What this task involves: Only lines that contain the word "computer" are to be returned from the data below.

Dataset records:

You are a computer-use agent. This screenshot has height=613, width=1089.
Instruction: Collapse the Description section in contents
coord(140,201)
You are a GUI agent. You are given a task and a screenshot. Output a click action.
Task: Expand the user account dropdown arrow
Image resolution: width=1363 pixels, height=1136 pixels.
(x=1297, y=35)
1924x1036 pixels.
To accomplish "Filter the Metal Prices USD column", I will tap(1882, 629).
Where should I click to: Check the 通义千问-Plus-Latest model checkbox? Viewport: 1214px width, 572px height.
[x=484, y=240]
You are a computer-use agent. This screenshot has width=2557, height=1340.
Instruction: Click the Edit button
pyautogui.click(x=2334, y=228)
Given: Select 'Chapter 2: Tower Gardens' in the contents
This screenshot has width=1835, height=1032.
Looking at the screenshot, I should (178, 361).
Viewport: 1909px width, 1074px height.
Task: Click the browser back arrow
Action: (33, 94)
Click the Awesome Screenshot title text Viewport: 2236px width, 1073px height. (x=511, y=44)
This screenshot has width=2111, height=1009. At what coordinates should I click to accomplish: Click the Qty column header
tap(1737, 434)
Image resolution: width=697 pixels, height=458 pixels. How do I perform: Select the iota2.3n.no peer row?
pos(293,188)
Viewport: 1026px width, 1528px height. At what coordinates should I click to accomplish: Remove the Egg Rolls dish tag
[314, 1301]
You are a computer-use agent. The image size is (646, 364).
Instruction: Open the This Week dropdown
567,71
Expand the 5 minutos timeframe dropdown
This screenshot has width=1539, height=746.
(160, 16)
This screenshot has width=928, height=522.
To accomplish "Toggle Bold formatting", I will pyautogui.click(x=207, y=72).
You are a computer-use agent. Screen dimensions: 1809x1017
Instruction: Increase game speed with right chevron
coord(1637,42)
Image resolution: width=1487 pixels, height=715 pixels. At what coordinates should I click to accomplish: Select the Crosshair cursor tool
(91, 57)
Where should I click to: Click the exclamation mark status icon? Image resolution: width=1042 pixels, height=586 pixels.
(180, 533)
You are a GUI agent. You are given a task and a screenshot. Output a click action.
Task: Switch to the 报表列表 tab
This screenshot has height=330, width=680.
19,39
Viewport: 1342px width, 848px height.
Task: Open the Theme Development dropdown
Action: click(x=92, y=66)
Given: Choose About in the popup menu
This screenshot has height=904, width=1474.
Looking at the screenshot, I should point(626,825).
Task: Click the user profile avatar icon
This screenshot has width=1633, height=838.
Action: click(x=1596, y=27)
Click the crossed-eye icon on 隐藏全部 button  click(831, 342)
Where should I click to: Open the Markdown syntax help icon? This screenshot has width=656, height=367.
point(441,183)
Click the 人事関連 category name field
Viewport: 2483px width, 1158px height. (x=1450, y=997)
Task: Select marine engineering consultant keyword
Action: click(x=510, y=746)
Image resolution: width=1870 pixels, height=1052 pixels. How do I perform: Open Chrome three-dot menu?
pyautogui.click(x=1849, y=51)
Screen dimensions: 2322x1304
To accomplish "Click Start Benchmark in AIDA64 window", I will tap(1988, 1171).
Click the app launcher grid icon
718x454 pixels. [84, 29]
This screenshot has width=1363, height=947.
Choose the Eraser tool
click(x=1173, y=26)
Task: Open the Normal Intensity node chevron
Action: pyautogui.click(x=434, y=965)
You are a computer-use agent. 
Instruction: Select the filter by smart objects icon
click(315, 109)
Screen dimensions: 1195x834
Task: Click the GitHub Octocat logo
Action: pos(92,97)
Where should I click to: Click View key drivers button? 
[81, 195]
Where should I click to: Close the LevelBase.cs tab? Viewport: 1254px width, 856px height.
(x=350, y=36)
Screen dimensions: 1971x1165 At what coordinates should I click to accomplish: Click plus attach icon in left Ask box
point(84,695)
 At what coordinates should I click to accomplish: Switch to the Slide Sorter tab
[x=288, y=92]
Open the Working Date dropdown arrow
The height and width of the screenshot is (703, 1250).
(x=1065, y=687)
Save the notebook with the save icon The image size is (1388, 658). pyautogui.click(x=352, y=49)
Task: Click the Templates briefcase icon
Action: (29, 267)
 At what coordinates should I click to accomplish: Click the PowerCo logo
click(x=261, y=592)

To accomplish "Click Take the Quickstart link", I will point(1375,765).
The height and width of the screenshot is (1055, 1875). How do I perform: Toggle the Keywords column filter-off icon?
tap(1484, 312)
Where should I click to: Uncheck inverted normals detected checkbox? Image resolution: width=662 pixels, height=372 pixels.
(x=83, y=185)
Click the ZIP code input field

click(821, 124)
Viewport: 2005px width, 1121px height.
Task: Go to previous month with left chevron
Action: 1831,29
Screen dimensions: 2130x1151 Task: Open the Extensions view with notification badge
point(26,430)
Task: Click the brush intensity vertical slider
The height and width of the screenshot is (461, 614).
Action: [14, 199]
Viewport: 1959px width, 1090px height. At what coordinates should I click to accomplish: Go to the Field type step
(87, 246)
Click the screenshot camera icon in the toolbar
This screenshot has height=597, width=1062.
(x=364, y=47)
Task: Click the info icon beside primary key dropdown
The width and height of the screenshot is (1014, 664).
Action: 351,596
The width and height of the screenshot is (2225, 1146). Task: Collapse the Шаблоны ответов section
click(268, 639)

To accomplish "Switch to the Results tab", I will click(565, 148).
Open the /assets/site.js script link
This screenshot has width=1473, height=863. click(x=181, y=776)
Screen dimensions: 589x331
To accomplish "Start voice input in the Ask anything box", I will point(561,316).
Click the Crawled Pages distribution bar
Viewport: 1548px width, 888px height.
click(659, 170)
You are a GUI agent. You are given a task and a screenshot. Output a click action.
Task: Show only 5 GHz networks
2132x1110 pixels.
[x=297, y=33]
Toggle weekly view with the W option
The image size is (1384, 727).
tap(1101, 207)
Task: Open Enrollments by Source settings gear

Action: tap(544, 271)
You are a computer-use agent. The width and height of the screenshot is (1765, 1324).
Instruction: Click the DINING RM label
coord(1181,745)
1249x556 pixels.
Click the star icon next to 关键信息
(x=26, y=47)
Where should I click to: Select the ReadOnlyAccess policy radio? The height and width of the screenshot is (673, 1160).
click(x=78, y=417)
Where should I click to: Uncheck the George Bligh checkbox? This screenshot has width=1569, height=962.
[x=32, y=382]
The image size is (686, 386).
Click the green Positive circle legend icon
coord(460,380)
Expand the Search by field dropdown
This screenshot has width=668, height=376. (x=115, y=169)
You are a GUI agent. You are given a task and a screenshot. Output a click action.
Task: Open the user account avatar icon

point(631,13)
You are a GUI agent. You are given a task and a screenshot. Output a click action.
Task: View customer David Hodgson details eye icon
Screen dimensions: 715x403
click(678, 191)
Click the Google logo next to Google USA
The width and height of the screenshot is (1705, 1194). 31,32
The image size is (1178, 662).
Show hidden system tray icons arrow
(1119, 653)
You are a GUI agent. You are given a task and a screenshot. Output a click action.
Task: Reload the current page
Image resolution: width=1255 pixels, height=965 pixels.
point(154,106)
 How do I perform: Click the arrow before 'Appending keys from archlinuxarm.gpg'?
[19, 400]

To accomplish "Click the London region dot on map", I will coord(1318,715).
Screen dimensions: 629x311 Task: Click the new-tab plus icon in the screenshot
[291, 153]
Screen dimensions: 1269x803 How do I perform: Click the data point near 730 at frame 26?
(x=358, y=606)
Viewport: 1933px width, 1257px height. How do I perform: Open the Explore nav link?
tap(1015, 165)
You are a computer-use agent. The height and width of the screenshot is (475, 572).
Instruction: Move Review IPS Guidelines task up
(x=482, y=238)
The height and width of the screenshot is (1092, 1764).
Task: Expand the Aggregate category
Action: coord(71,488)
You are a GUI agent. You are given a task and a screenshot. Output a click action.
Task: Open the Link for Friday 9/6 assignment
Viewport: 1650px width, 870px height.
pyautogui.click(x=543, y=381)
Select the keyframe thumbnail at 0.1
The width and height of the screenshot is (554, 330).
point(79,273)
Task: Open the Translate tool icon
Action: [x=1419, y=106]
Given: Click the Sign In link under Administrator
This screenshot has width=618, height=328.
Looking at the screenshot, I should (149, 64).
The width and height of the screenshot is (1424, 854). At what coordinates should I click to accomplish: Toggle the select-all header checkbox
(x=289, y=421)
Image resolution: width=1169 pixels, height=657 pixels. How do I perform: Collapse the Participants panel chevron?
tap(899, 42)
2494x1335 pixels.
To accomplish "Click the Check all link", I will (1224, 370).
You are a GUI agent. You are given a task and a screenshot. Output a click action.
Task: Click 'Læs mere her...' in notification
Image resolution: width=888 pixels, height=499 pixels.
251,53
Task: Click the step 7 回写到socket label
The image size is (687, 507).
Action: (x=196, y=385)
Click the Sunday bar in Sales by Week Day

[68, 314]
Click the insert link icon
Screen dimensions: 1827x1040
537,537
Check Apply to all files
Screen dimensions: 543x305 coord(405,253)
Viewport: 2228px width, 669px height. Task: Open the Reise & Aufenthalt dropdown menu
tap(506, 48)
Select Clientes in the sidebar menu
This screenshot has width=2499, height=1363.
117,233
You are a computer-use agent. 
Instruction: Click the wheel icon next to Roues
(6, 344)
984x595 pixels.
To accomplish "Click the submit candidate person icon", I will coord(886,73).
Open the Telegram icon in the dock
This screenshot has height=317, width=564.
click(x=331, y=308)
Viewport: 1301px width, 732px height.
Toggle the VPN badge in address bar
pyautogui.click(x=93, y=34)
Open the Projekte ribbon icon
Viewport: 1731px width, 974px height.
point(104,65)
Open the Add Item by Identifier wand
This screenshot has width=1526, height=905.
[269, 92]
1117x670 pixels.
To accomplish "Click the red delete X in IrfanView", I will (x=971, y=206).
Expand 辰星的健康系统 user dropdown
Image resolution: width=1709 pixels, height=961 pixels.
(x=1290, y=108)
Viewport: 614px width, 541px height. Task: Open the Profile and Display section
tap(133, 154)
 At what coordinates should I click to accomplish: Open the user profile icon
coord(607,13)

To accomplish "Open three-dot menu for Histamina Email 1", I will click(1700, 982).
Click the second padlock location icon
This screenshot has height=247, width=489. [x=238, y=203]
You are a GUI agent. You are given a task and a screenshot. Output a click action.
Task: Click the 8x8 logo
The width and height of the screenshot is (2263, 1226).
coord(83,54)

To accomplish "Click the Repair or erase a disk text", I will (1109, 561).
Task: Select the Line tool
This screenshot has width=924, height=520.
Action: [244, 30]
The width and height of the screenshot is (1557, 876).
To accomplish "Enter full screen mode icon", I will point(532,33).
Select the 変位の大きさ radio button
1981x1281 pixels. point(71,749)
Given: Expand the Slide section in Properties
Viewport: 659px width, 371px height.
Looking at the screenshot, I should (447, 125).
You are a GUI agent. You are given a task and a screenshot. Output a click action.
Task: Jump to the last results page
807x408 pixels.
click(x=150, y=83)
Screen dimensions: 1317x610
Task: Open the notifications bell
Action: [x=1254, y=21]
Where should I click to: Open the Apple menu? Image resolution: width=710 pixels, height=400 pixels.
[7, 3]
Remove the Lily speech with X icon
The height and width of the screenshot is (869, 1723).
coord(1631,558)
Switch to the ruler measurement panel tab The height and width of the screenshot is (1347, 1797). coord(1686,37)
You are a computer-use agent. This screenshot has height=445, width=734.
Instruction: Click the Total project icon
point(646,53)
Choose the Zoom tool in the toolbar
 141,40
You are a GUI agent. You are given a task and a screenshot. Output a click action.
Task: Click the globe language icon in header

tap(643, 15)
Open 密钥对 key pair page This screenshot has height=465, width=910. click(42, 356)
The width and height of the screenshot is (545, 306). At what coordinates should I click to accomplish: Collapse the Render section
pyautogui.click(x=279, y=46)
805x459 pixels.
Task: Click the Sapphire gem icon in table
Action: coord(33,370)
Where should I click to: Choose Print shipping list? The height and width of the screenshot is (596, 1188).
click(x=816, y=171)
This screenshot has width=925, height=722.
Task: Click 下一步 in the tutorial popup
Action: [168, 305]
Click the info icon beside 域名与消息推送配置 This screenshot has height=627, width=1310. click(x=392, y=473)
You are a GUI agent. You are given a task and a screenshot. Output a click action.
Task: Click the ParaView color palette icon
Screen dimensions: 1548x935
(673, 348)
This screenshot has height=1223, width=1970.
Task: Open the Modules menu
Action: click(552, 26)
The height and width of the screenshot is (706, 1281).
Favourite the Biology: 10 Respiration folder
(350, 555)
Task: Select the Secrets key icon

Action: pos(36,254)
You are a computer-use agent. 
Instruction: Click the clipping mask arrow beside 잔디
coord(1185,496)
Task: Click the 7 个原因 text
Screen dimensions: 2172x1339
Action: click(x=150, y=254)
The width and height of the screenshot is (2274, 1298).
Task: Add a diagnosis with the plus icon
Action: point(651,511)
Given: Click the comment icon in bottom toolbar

Answer to the problem:
You are a computer-use agent. This screenshot has height=613, width=1089.
You are a computer-use agent. This screenshot has width=2557, height=1340.
You are a computer-use agent. The image size is (646, 364).
You are a computer-use agent. Screen dimensions: 1809x1017
You are a computer-use agent. 
You are a computer-use agent. The width and height of the screenshot is (1765, 1324).
You are a computer-use agent. The height and width of the screenshot is (475, 572).
You are a computer-use agent. 
You are a computer-use agent. This screenshot has height=445, width=734.
You are a computer-use agent. 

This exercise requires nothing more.